== INFORMATION PROVIDED

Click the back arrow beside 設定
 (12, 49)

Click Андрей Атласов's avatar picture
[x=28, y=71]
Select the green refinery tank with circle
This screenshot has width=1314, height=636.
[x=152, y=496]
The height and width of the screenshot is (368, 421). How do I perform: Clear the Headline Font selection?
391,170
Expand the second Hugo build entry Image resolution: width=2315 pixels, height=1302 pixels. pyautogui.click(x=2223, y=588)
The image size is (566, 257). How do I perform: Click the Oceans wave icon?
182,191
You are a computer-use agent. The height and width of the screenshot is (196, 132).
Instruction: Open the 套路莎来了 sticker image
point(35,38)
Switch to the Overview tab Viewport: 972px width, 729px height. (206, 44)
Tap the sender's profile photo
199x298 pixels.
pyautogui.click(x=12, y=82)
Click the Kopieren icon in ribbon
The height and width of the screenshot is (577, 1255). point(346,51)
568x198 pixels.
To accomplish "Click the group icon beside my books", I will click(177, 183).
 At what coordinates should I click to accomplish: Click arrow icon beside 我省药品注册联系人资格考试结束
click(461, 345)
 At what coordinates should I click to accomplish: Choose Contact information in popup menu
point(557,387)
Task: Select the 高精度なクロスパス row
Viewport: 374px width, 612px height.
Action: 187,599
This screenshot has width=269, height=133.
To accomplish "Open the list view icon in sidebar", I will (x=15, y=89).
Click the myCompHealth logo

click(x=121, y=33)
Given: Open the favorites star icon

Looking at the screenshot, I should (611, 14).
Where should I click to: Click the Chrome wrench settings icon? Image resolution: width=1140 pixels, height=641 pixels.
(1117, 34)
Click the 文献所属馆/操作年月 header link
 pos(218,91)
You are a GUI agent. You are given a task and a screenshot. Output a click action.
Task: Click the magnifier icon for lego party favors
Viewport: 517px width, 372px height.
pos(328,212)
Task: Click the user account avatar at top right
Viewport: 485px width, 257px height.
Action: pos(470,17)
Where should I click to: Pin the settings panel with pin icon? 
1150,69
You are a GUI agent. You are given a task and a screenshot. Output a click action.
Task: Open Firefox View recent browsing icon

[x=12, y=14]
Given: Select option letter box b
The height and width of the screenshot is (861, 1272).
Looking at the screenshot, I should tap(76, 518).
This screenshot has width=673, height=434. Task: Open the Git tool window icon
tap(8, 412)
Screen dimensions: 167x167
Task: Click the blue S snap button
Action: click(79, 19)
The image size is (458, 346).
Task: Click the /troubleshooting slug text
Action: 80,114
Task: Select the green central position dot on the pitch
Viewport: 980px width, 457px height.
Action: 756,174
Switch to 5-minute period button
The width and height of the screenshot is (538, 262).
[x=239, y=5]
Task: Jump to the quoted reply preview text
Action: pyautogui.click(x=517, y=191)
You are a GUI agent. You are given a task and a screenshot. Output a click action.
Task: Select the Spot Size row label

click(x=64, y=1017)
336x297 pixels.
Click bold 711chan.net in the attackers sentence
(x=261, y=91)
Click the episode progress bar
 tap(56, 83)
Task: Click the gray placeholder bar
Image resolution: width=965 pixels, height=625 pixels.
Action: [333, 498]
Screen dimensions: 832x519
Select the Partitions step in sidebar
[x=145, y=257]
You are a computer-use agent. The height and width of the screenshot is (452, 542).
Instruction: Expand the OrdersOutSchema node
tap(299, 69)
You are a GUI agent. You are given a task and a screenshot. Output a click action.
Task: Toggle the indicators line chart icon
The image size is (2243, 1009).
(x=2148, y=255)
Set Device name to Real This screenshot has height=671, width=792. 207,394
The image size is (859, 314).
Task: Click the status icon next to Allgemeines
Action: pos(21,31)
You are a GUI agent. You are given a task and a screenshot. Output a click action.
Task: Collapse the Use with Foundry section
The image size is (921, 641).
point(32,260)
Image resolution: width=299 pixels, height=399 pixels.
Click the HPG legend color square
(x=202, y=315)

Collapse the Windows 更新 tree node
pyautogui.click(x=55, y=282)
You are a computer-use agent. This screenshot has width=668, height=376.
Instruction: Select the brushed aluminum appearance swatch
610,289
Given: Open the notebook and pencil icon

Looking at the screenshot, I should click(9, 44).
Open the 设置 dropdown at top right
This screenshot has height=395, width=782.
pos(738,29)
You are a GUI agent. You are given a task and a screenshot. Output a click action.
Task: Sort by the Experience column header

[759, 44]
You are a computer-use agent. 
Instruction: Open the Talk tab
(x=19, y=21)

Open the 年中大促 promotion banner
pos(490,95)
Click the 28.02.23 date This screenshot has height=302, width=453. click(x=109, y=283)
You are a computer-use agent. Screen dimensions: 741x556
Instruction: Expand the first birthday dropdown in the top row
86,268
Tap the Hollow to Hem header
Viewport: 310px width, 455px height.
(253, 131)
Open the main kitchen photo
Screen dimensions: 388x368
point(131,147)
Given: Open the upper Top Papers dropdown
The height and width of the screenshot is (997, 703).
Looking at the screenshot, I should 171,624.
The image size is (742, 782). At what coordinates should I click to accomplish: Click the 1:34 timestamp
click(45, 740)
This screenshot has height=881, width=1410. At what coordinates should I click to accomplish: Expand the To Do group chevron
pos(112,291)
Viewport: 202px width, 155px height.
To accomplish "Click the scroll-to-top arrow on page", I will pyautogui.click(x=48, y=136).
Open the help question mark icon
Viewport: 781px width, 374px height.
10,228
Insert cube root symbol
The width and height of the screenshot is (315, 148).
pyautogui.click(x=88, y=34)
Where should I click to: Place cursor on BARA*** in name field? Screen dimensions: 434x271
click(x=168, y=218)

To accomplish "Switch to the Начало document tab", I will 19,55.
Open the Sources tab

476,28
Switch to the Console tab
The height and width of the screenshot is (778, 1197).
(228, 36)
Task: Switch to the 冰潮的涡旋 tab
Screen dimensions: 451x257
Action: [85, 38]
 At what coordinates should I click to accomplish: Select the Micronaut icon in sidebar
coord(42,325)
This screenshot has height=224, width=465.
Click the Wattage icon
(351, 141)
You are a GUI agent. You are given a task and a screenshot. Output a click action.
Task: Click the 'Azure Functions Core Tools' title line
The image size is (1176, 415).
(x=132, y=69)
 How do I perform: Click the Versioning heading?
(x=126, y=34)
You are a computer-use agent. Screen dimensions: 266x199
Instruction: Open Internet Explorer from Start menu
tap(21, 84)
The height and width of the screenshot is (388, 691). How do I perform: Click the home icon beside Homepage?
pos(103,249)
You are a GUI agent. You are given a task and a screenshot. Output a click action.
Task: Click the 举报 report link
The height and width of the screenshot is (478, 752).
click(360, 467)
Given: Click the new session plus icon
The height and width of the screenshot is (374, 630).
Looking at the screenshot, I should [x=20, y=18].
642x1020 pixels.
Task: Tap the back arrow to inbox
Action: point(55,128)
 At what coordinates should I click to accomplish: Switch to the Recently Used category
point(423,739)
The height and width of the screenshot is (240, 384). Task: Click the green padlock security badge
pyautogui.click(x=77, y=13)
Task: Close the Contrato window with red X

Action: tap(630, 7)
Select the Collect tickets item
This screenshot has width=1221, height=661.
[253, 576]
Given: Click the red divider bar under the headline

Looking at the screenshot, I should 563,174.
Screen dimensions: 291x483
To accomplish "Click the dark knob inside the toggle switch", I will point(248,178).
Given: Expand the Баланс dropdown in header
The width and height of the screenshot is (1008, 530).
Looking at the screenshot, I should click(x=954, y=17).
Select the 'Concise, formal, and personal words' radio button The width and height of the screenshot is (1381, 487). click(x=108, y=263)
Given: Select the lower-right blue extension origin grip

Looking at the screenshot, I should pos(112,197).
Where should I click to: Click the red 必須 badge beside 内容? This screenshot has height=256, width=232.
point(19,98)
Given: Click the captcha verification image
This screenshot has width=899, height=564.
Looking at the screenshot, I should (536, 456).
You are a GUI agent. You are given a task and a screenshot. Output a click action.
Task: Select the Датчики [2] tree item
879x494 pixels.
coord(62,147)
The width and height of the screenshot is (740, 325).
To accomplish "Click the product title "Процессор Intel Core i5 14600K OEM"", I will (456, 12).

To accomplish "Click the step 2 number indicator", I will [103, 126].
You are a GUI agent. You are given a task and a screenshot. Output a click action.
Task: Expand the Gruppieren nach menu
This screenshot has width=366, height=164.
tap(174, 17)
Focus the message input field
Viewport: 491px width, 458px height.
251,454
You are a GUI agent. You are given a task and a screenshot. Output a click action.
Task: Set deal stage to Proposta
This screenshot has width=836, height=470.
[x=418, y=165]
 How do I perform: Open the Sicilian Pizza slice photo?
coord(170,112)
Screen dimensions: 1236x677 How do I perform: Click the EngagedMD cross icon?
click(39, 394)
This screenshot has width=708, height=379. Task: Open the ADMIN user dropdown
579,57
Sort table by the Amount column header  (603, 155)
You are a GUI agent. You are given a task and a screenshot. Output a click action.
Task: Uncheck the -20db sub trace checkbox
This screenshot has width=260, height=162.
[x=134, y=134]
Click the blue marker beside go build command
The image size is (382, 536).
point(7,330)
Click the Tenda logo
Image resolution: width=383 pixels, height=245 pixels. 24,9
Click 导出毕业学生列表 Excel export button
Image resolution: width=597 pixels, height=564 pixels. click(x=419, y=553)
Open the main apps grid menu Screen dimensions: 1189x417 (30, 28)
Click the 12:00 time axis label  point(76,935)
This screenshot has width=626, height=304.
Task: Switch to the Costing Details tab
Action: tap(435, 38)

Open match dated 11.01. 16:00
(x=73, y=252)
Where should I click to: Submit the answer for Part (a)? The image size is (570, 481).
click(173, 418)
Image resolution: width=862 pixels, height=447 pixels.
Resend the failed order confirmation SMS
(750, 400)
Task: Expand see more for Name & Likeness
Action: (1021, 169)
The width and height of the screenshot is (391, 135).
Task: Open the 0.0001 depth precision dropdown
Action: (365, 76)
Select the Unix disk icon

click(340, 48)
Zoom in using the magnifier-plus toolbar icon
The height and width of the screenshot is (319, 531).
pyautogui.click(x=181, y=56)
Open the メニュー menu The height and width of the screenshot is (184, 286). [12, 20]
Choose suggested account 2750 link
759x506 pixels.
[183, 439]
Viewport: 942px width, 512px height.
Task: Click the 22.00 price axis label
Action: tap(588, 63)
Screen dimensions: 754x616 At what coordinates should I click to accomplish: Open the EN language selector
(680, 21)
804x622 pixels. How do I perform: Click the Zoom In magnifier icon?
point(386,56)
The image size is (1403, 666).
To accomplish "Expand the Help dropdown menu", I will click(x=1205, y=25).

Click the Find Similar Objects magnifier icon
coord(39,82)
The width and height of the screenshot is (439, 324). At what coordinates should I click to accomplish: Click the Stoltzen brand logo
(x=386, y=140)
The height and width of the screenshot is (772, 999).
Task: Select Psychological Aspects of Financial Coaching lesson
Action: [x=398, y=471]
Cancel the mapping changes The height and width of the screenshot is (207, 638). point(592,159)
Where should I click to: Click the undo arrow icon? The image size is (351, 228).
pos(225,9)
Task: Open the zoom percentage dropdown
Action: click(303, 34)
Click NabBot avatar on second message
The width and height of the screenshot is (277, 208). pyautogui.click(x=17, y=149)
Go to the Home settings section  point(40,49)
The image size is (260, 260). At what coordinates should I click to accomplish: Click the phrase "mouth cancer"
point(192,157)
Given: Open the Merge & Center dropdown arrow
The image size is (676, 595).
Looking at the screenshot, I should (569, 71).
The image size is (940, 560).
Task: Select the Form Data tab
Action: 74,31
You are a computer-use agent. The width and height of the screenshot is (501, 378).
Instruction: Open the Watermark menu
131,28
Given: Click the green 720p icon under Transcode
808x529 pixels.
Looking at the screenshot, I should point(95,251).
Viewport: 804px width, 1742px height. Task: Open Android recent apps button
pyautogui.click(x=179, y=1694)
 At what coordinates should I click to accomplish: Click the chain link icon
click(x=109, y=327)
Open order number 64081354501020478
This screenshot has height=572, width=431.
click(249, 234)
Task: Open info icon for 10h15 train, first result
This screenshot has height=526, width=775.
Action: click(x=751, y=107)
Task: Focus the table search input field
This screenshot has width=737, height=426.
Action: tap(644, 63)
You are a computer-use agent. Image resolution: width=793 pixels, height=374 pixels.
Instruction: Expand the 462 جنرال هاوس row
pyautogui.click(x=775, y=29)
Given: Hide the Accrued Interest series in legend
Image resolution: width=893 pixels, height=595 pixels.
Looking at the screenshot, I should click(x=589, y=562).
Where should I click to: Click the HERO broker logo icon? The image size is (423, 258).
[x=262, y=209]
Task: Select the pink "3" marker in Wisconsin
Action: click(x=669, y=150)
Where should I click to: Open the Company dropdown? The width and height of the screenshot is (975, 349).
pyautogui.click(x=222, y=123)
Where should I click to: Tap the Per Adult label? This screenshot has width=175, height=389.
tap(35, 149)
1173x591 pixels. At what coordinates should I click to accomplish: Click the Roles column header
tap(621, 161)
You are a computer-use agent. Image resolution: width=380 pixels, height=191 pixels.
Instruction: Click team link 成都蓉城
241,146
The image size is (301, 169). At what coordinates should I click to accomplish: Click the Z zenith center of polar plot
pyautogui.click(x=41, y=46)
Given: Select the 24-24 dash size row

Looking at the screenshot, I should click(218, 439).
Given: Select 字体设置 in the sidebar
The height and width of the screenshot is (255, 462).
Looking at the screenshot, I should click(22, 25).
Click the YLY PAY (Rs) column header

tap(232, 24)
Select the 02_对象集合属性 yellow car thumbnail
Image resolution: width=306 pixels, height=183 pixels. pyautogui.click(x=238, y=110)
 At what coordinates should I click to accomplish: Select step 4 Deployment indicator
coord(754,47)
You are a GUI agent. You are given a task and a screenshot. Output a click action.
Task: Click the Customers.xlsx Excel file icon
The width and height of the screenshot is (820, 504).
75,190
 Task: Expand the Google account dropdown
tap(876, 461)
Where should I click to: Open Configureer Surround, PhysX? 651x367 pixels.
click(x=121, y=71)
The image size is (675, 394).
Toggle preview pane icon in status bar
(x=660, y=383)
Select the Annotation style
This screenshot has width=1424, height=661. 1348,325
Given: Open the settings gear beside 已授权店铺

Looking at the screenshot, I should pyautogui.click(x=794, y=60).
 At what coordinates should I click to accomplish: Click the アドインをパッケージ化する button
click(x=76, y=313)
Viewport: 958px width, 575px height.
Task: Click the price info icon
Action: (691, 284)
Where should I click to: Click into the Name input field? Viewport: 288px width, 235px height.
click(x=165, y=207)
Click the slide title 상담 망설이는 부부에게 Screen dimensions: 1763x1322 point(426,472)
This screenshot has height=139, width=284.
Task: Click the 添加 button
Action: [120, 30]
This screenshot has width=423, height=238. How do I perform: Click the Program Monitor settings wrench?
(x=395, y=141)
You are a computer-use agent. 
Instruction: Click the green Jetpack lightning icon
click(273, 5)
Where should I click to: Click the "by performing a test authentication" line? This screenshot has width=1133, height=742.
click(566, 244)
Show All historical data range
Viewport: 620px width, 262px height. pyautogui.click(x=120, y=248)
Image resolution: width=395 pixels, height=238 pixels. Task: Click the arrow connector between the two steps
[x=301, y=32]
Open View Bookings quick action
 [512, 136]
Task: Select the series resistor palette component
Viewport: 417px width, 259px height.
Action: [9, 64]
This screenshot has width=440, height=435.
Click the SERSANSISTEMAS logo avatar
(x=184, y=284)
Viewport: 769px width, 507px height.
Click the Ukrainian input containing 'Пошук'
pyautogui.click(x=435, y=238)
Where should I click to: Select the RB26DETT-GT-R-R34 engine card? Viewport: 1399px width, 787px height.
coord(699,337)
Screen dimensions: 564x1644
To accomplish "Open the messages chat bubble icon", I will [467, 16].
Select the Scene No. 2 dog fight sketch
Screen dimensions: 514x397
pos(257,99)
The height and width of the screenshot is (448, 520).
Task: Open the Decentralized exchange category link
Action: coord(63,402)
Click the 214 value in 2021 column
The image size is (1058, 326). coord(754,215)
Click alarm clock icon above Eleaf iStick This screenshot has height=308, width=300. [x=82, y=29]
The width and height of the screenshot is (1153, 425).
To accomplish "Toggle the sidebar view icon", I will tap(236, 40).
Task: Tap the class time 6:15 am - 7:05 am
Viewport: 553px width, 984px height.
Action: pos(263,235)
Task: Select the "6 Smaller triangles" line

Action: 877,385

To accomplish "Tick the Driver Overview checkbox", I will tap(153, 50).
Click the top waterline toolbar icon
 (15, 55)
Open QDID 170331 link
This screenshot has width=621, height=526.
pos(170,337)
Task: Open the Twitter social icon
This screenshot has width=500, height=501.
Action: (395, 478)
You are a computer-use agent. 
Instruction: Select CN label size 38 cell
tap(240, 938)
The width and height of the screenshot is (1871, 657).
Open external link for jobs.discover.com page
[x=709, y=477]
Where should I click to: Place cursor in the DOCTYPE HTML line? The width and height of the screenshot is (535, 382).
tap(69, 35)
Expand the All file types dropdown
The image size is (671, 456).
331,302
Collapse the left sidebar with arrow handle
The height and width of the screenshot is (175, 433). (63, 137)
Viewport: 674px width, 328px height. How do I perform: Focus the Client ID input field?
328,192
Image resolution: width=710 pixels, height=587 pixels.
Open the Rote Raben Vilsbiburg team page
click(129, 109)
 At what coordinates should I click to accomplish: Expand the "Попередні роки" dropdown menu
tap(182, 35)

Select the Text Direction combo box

====

Each line of the entries above that contains "plus" must be copied into the answer.

### RESPONSE TO THE TASK
Given: Click the new session plus icon
Zoom in using the magnifier-plus toolbar icon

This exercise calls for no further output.